Zweitens müssen wir beim Schutz der Biodiversität neue Ansätze verfolgen, die über marktorientierte Instrumente, Kosten-Nutzen-Ansätze und Schutzgebiete, die den Menschen getrennt von der Natur betrachten, hinausgehen. Schutzstrategien sollten die Rolle indigener Gruppen und lokaler Gemeinschaften anerkennen und jene Akteur*innen unterstützen, die seit Jahrhunderten zur Erhaltung der biologischen Vielfalt beitragen. Ein bedingungsloses Grundeinkommen für den Naturschutz ist hier ein vielversprechendes Instrument. Es würde Menschen zugutekommen, die in Gebieten leben, in denen dem Erhalt der Biodiversität eine große Rolle zukommt. Die Zahlungen würden die Grundbedürfnisse indigener Gruppen und lokaler Gemeinschaften (IPLC) decken. Sie können außerdem als eine Form der „Wiedergutmachung“ für IPLCs angesehen werden, da sie im Zuge der Einrichtung neuer Schutzgebiete häufig von ihrem traditionellen Land vertrieben wurden.

Der (grüne) Kapitalismus wird die biologische Vielfalt nicht retten!

Bonn, 5. Dezember 2022. Vom 7. bis zum 19. Dezember 2022 wird die 15. Vertragsstaatenkonferenz (COP) des Übereinkommens über die biologische Vielfalt (CBD) im kanadischen Montreal unter dem Vorsitz von China stattfinden. Trotz der schwierigen geopolitischen Weltlage wird erwartet, dass sich die Regierungen auf ein neues „globales Rahmenabkommen für Biodiversität“ (GBF) einigen werden. Viele Beobachter*innen hoffen auf eine bahnbrechende Vereinbarung zum Schutz der biologischen Vielfalt. Manche sprechen gar von der „letzten Chance für die Natur“.

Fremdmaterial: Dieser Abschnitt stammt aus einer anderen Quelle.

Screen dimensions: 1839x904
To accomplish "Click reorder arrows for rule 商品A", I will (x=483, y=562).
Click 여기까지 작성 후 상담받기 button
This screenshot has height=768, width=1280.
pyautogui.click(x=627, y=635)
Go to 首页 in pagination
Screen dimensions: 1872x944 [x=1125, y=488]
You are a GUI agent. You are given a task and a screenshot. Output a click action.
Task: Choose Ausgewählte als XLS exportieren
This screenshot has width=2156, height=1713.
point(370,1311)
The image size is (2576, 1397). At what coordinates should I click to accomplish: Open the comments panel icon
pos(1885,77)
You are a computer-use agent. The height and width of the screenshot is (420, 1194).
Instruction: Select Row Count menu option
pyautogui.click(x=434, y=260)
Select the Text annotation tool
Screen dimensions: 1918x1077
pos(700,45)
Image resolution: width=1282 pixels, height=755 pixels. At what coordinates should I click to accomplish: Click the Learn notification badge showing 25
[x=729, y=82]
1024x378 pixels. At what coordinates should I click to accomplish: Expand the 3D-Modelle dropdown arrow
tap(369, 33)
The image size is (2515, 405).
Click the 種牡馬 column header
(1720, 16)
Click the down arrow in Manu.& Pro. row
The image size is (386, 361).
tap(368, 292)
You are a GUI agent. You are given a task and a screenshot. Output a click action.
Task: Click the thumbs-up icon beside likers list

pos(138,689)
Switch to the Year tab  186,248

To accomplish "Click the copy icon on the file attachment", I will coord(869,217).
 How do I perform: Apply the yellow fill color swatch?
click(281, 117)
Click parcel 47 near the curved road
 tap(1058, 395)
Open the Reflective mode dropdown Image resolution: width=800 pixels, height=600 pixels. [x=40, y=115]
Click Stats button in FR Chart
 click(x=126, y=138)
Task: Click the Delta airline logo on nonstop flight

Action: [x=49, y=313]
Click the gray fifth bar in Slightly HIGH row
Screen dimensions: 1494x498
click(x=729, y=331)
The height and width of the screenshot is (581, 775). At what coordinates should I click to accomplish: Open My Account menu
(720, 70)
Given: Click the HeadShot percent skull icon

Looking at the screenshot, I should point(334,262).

Der aktuelle Entwurf des GBF steht ganz im Zeichen der Agenda 2030 und des Pariser Abkommens, fordert er doch einen Wandel in den „Beziehungen der Gesellschaften zur biologischen Vielfalt“. Die zugehörige Erklärung von Kunming, die auf der ersten Sitzung der COP15 im Oktober 2021 in China verabschiedet wurde, betont die Notwendigkeit eines „transformativen Wandels in allen Wirtschaftssektoren und allen Teilen der Gesellschaft“ und die „Sicherstellung von Nachhaltigkeit in Produktion und Konsum“. Es scheint, dass Regierungen zunehmend anerkennen, was Wissenschaftler*innen und Umweltaktivist*innen schon seit Jahrzehnten fordern: Wir müssen aus nicht nachhaltigen Formen der Produktion und des Konsums aussteigen.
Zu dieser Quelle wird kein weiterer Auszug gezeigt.